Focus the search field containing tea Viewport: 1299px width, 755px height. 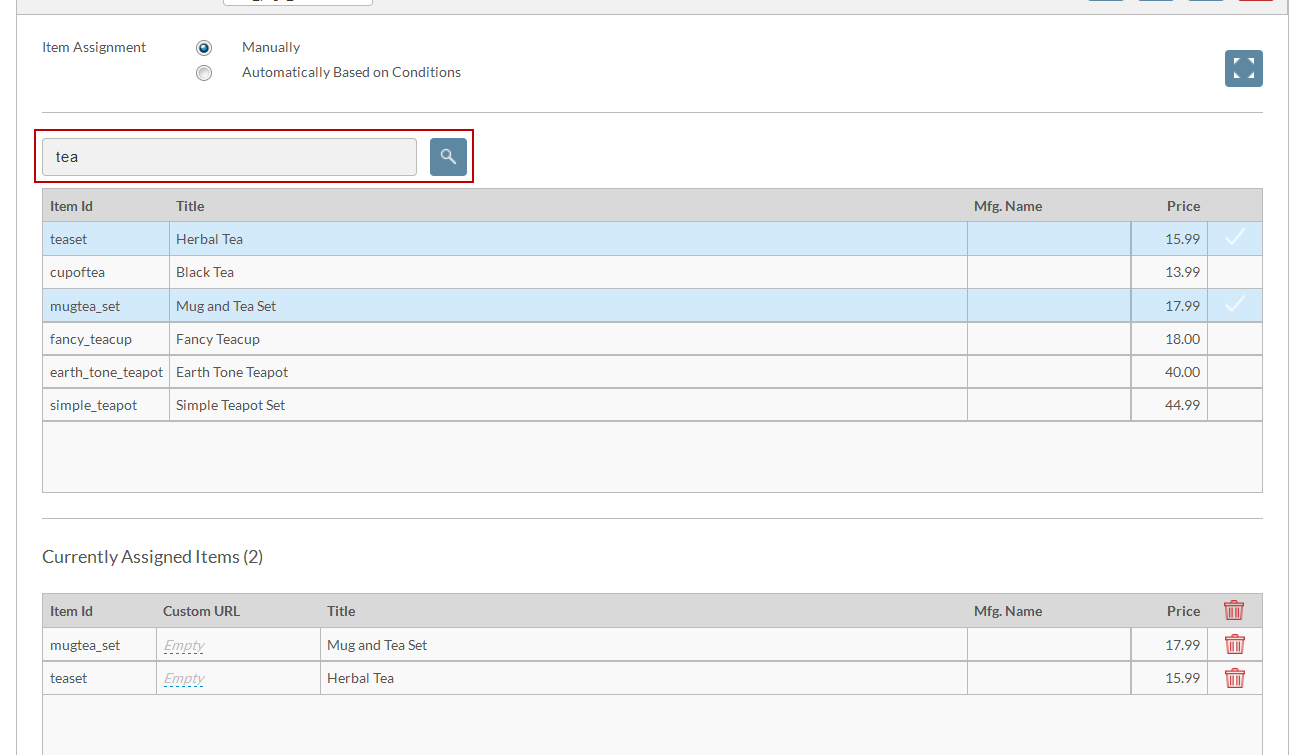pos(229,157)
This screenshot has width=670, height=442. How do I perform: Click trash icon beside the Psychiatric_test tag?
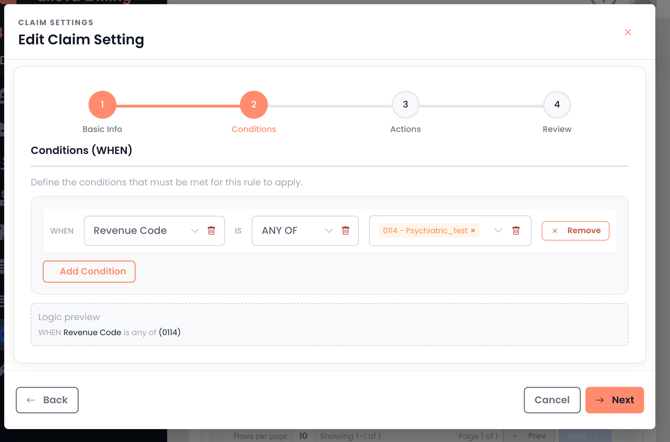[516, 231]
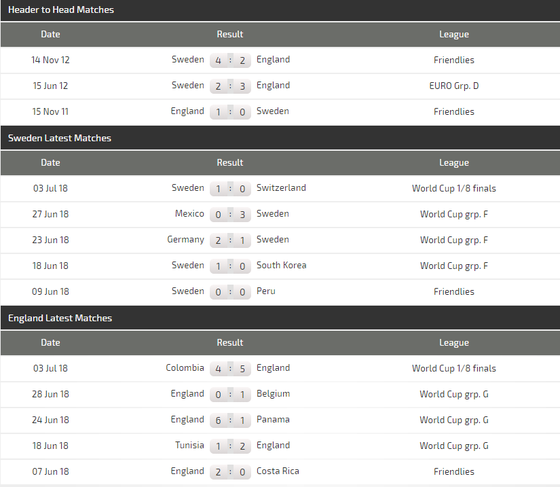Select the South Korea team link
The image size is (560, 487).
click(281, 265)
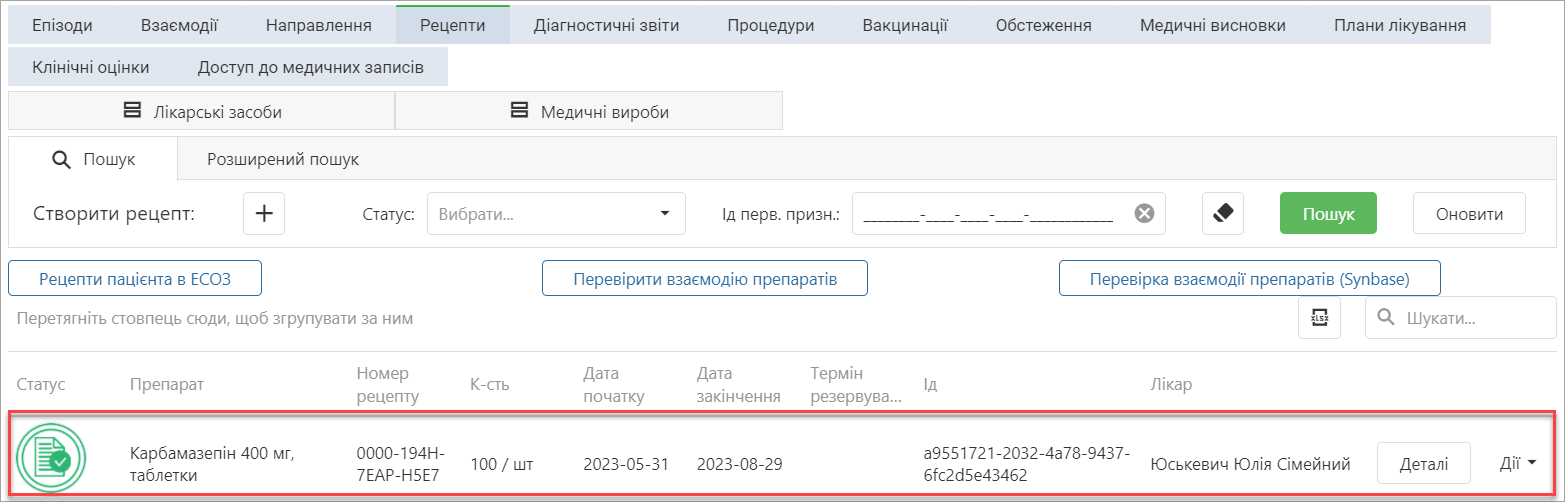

_Task directions_. Please copy exactly the lines from the one containing "This screenshot has" through the last line of the records, both ends included, and leave out any pictures.

_Exercise answer_.
This screenshot has width=670, height=442. How do I perform: Click trash icon beside the Psychiatric_test tag?
[516, 231]
Select the South Korea team link
The image size is (560, 487).
click(281, 265)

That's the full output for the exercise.